◆ Records from a data source ◆

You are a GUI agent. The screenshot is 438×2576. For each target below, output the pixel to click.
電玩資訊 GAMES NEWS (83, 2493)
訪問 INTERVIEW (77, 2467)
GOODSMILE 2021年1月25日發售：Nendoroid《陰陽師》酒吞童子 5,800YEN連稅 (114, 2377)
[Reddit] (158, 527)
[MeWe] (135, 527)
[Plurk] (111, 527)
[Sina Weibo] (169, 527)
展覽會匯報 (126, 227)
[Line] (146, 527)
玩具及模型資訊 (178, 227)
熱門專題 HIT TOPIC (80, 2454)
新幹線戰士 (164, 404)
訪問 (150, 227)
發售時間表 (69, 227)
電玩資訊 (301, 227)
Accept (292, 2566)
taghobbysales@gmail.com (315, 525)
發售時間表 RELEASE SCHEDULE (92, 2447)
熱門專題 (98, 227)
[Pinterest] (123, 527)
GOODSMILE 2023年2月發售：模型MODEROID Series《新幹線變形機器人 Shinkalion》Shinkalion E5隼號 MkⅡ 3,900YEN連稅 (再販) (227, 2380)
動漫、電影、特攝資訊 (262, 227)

◆ What to do ◆
Write down only the closing run of lines: the one containing "taghobbysales@gmail.com (315, 525)" and every line after it to the end of the entries, exactly.

◆ Solution ◆
taghobbysales@gmail.com (315, 525)
發售時間表 RELEASE SCHEDULE (92, 2447)
熱門專題 (98, 227)
[Pinterest] (123, 527)
GOODSMILE 2023年2月發售：模型MODEROID Series《新幹線變形機器人 Shinkalion》Shinkalion E5隼號 MkⅡ 3,900YEN連稅 (再販) (227, 2380)
動漫、電影、特攝資訊 (262, 227)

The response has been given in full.